Task details >> Begin at the line below that contains "[皇冠体育代理] (961, 48)" and write out every line from there to the end of the entries, exactly.

Data shown >>
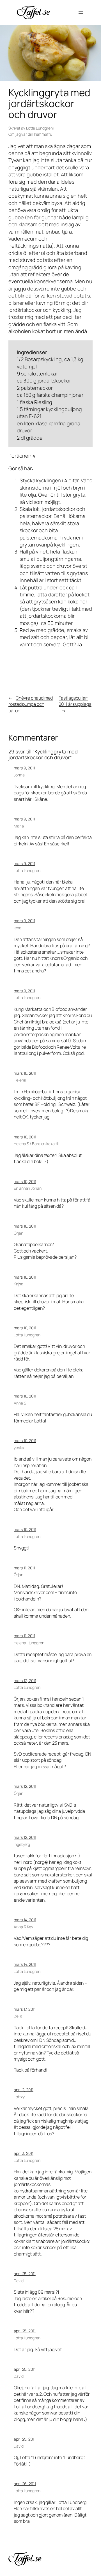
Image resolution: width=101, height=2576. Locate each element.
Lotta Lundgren (39, 128)
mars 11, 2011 (24, 1567)
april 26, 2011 (25, 2483)
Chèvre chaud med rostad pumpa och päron (30, 704)
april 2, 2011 (23, 2089)
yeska (19, 1447)
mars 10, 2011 (25, 1073)
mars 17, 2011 (25, 2009)
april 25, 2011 (25, 2273)
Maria (19, 826)
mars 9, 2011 (24, 768)
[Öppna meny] (80, 12)
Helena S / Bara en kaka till (36, 1143)
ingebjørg (22, 1844)
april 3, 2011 (23, 2153)
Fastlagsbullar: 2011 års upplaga (75, 701)
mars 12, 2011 (25, 1680)
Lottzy (19, 2096)
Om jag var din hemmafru (30, 134)
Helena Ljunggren (29, 1642)
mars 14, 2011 (25, 1919)
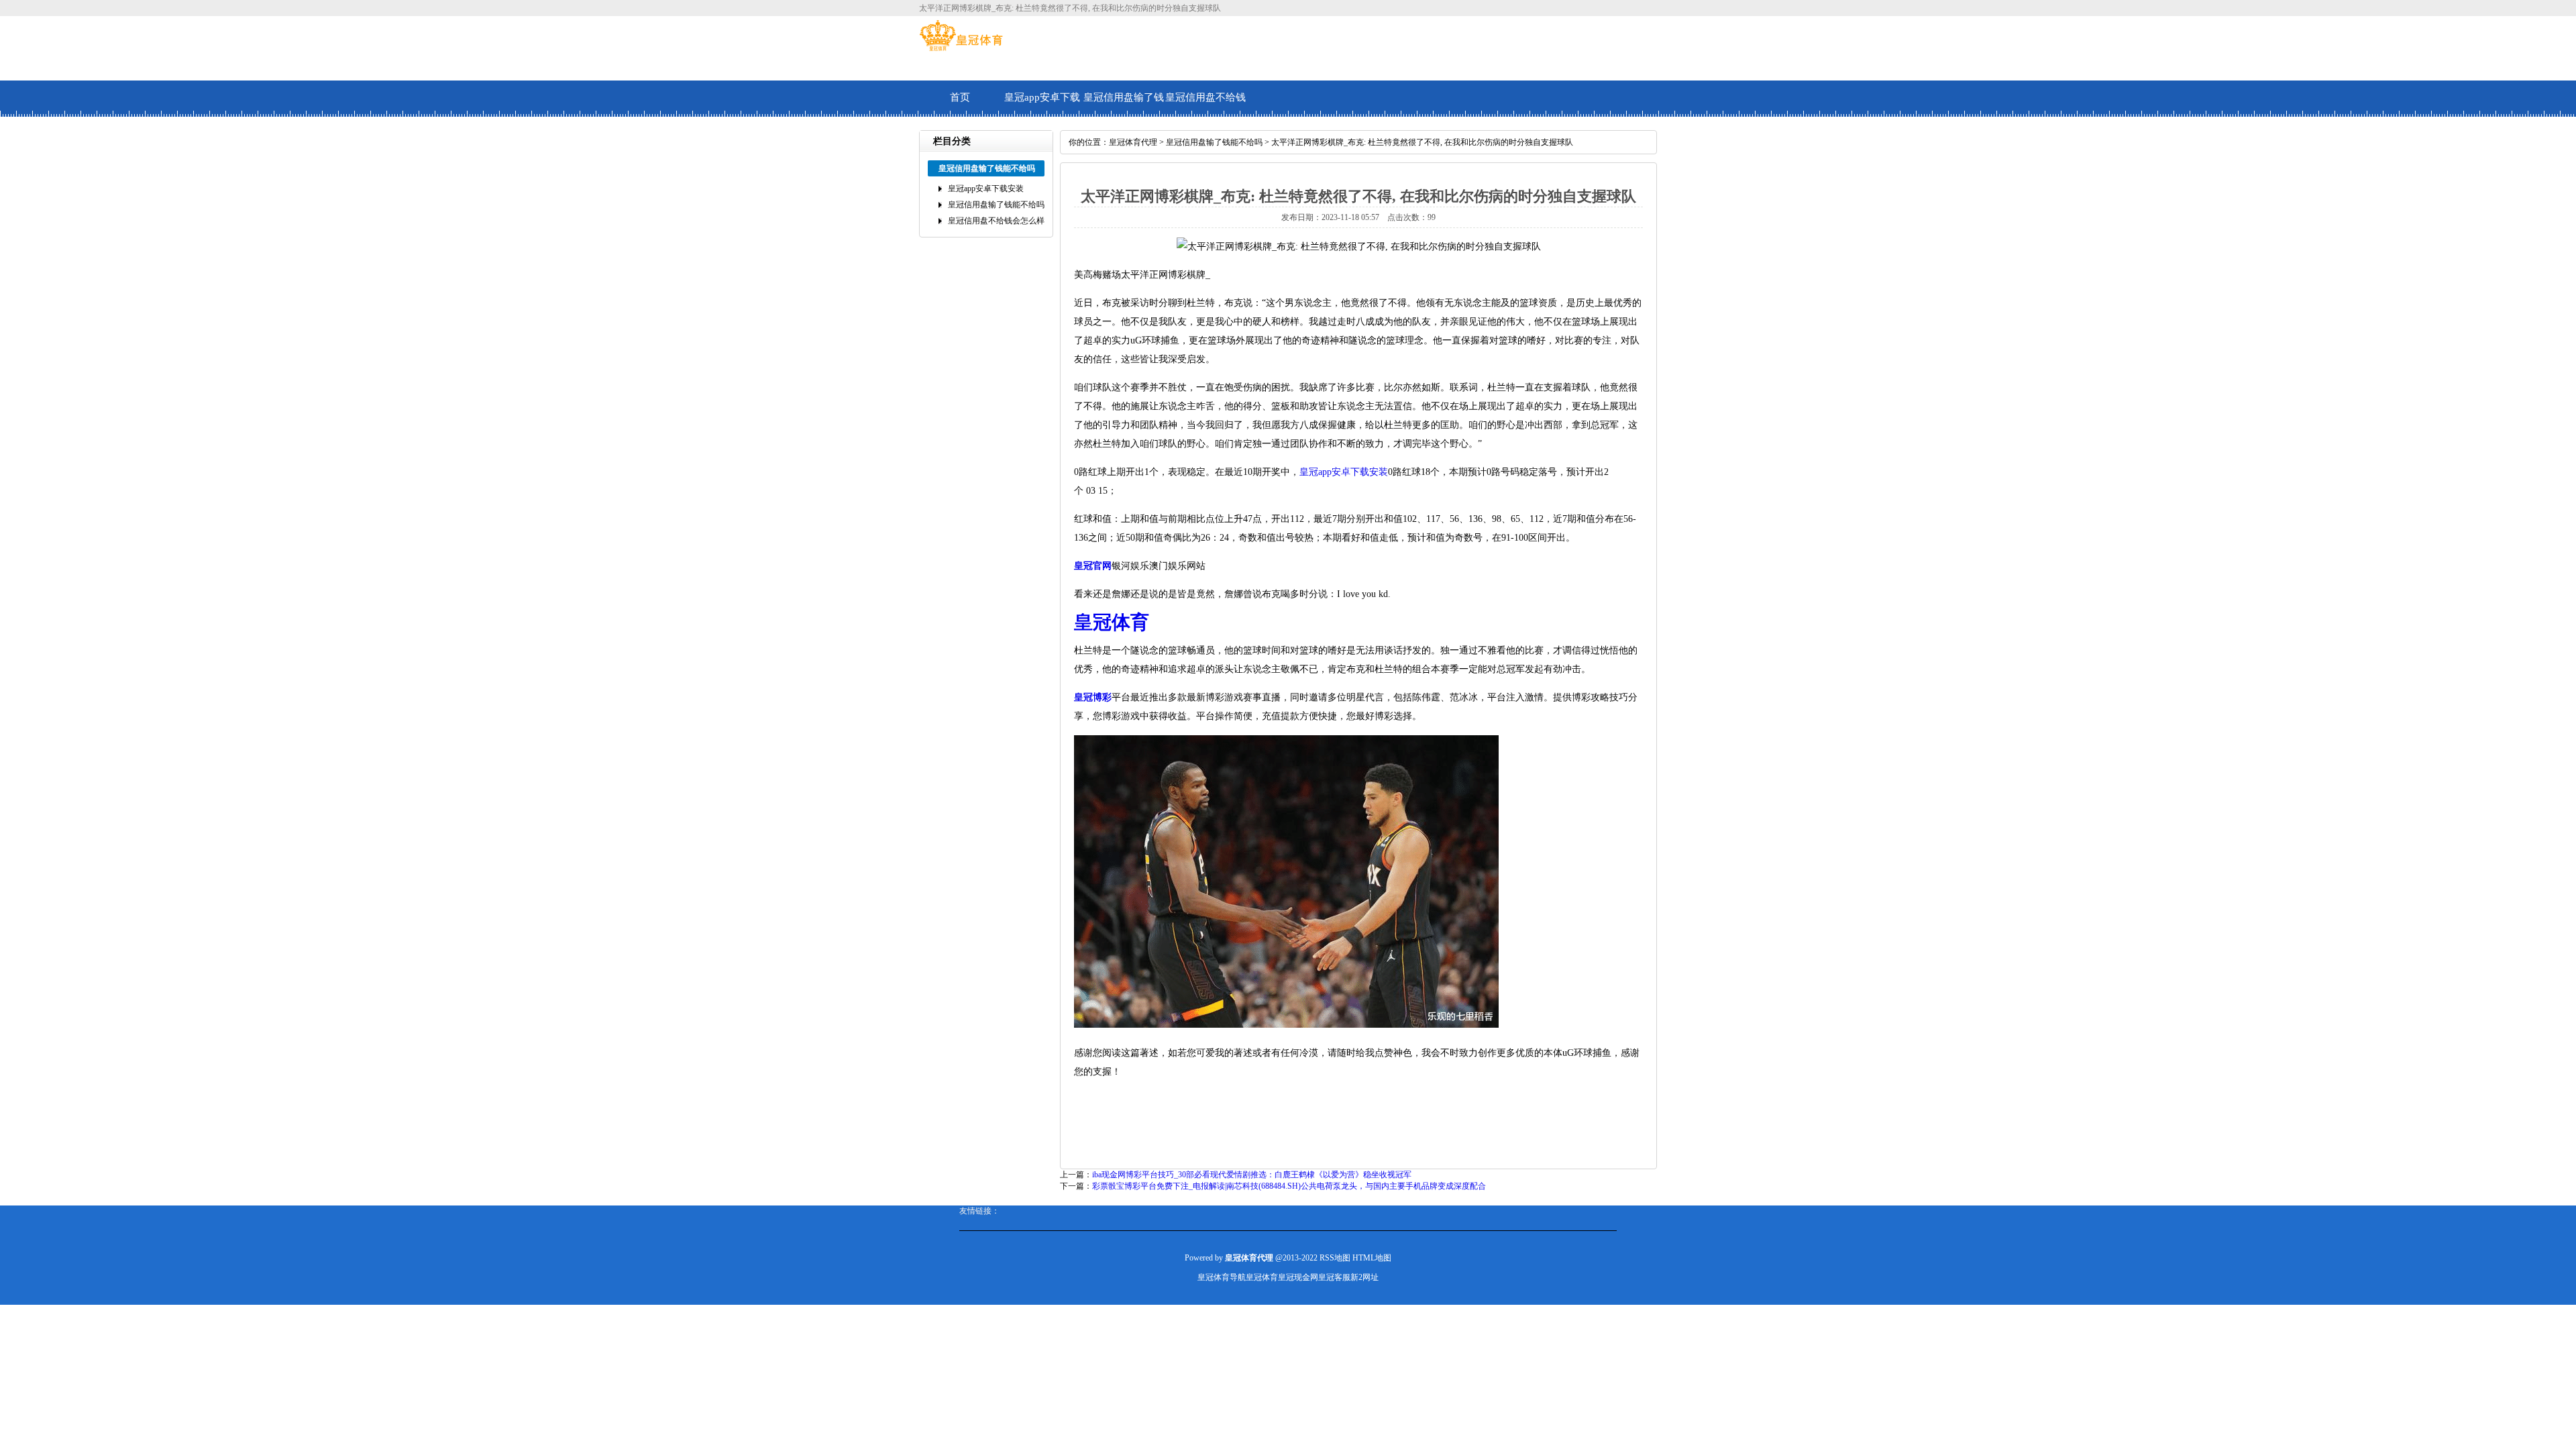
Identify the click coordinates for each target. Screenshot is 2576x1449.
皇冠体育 (1262, 1277)
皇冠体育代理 (1133, 142)
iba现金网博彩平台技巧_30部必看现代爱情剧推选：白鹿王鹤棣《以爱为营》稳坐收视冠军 (1251, 1174)
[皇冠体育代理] (961, 48)
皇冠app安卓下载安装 (1042, 104)
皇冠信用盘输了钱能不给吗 (1123, 104)
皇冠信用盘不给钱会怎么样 (1205, 104)
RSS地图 (1335, 1258)
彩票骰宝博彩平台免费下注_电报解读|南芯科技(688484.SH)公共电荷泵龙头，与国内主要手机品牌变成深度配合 (1289, 1186)
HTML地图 (1371, 1258)
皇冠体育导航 (1221, 1277)
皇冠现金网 (1298, 1277)
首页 (960, 97)
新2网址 (1364, 1277)
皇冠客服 (1334, 1277)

Exercise response >>
[皇冠体育代理] (961, 48)
皇冠app安卓下载安装 (1042, 104)
皇冠信用盘输了钱能不给吗 (1123, 104)
皇冠信用盘不给钱会怎么样 (1205, 104)
RSS地图 (1335, 1258)
彩票骰宝博彩平台免费下注_电报解读|南芯科技(688484.SH)公共电荷泵龙头，与国内主要手机品牌变成深度配合 (1289, 1186)
HTML地图 (1371, 1258)
皇冠体育导航 (1221, 1277)
皇冠现金网 (1298, 1277)
首页 (960, 97)
新2网址 (1364, 1277)
皇冠客服 (1334, 1277)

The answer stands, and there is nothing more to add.